** START Information shown **

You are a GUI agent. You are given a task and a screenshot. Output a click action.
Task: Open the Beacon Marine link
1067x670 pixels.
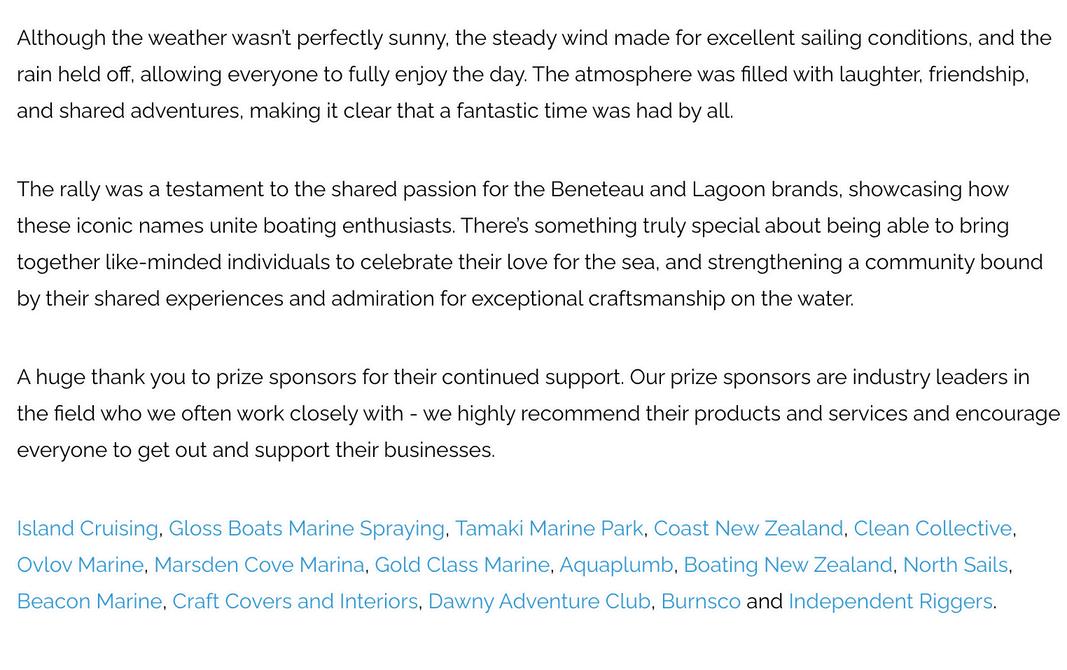(x=89, y=601)
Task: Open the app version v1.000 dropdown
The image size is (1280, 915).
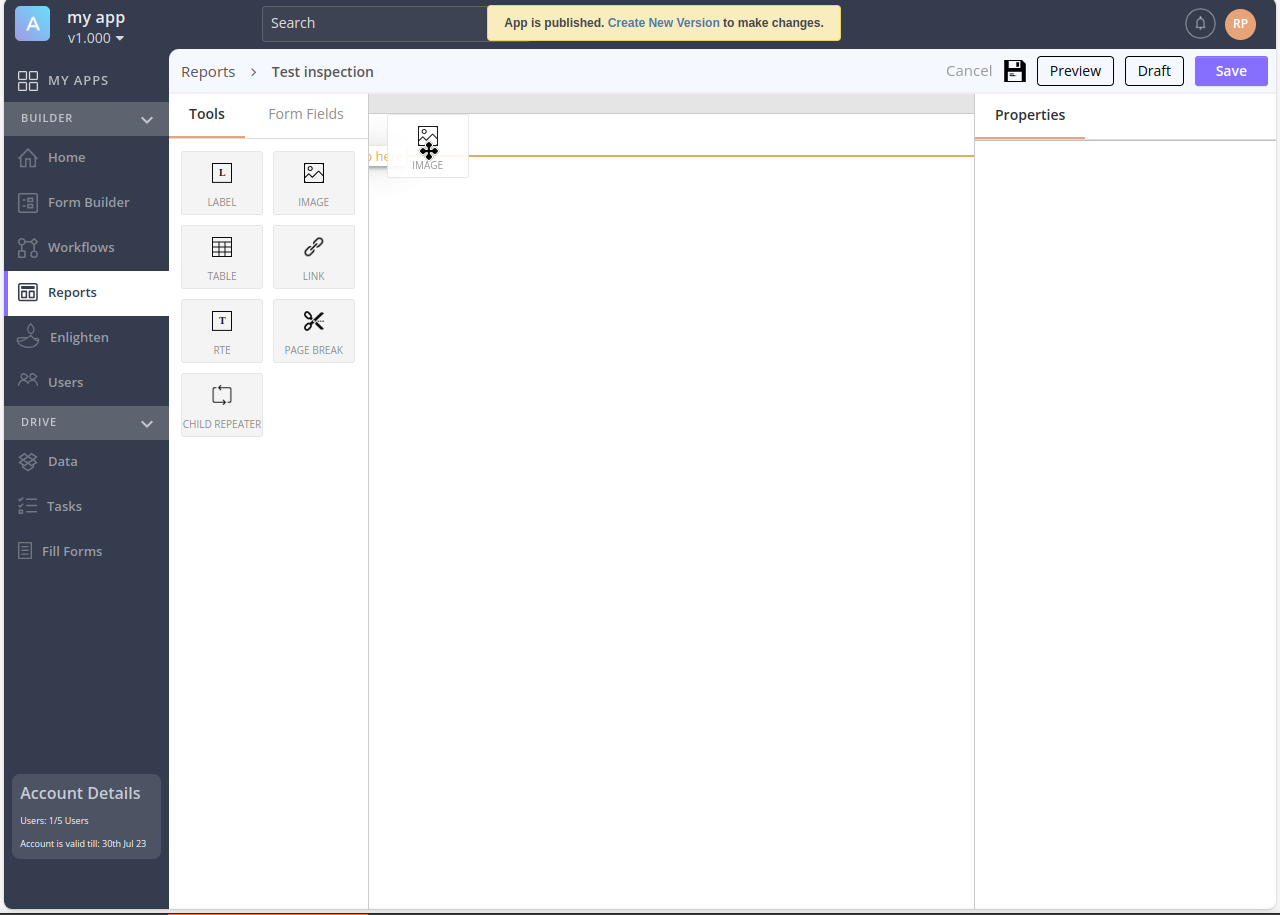Action: coord(96,38)
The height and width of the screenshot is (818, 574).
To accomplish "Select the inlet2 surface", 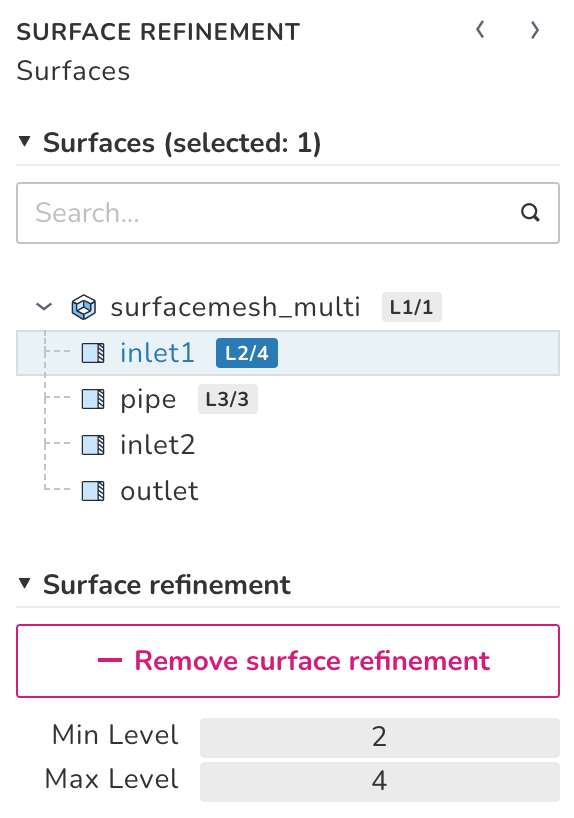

** END Information shown **

> The exercise
Rewrite the records with every instance of "screenshot" changed to "page image" and all other text unchanged. Omit the pictures from your output.

> Solution for this problem
You are a GUI agent. You are given a task and a page image. Output a click action.
Task: Open the Beacon Marine link
1067x670 pixels.
(x=89, y=601)
Task: Open the app version v1.000 dropdown
The image size is (1280, 915).
Action: coord(96,38)
The height and width of the page image is (818, 574).
To accomplish "Select the inlet2 surface", 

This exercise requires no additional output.